I also need help on a problem. but FIRST, can someone explain to me how radial acceleration relates to gravity and how gravity can be split up into tangential and radial accelerations and how that can be compared to radial acceleration ? I know the basic stuff..like if a object is moving in a circle with constant speed it has radial acceleration, but what happens when gravity comes into play? Look below for a more specific problem oriented question. I was wondering why g is not part of the centripetal acceleration formula, v^2/r.

A small block of mass m slides along the frictionless loop-the-loop track (of radius r) shown in the diagram. What would the minimum height be such that the block goes all the way around the loop?

Here is a visual representation: http://nebula.deanza.edu/~newton/4A/4AHWSet6.html (its number 2)

## Homework Equations

[tex] W= \Delta E [/tex]

KE = 1/2mvf^2=1/2mvi^2

GPE = mgh

## The Attempt at a Solution

I chose the system to be the mass and earth. I set the equilibrium point to be the top of the loop.

[tex] W = \Delta E [/tex]

[tex] W_{normal} = \Delta GPE + \Delta KE [/tex]

Work done by nomal force is 0.

[tex] 0 = mg(h-2r)+\frac{1}{2}mv_f^2 [/tex]

solve for h:

[tex] h=\frac{v_f^2}{2g}+2r [/tex]

Now Ill do a F=ma problem to find the velocity.

Let my system be the mass at the top of the loop wit the y direction going down.

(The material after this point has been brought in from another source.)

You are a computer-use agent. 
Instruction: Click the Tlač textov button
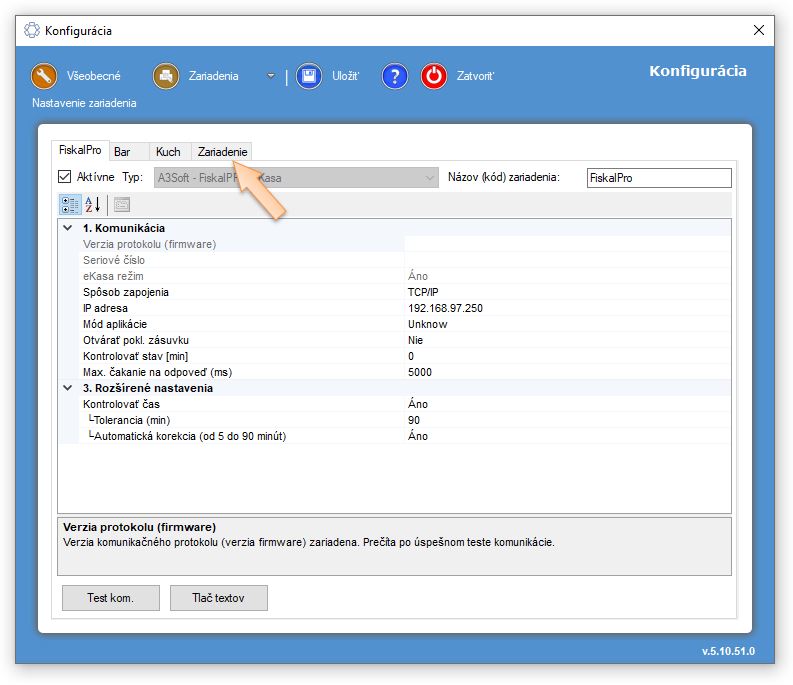click(x=217, y=598)
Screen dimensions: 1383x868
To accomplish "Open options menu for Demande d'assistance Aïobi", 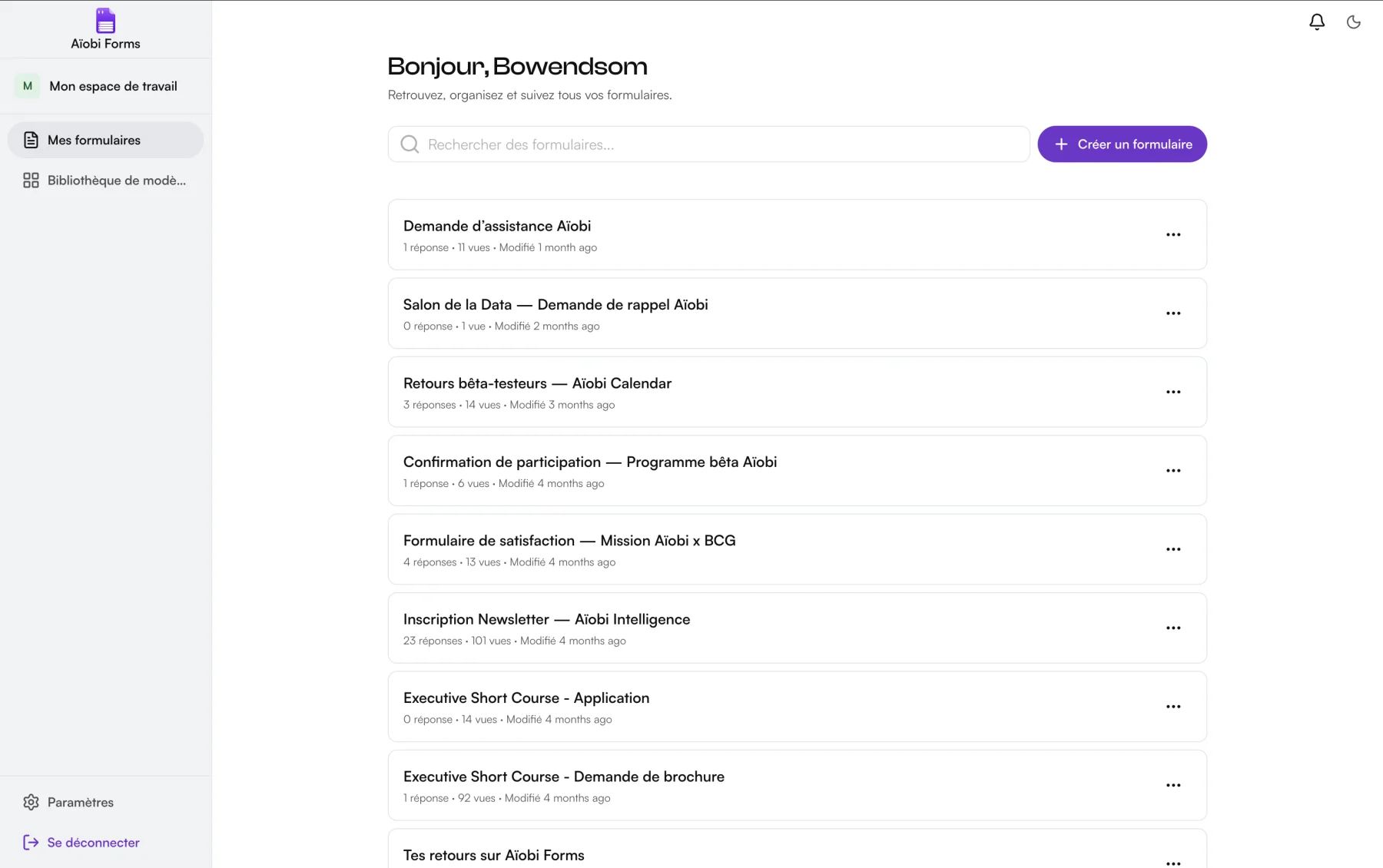I will (1172, 235).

[tex] F_g-F_n = ma_c [/tex]

[tex] F_g -ma_c = F_n [/tex]

[tex] mg- \frac{mv^2}{r} = F_n [/tex]

HERE IS MY QUESTIONS: Why is the acceleration the same as uniform circular motion acceleration? Shouldnt gravity also be factored into the acceleration. I was wondering why the acceleration can't be:

[tex] a_c = \frac{mv^2g}{r} [tex]

anyway the rest of the problem is straightforward after and I know the answer... but my main question is why is gravity not in the problem.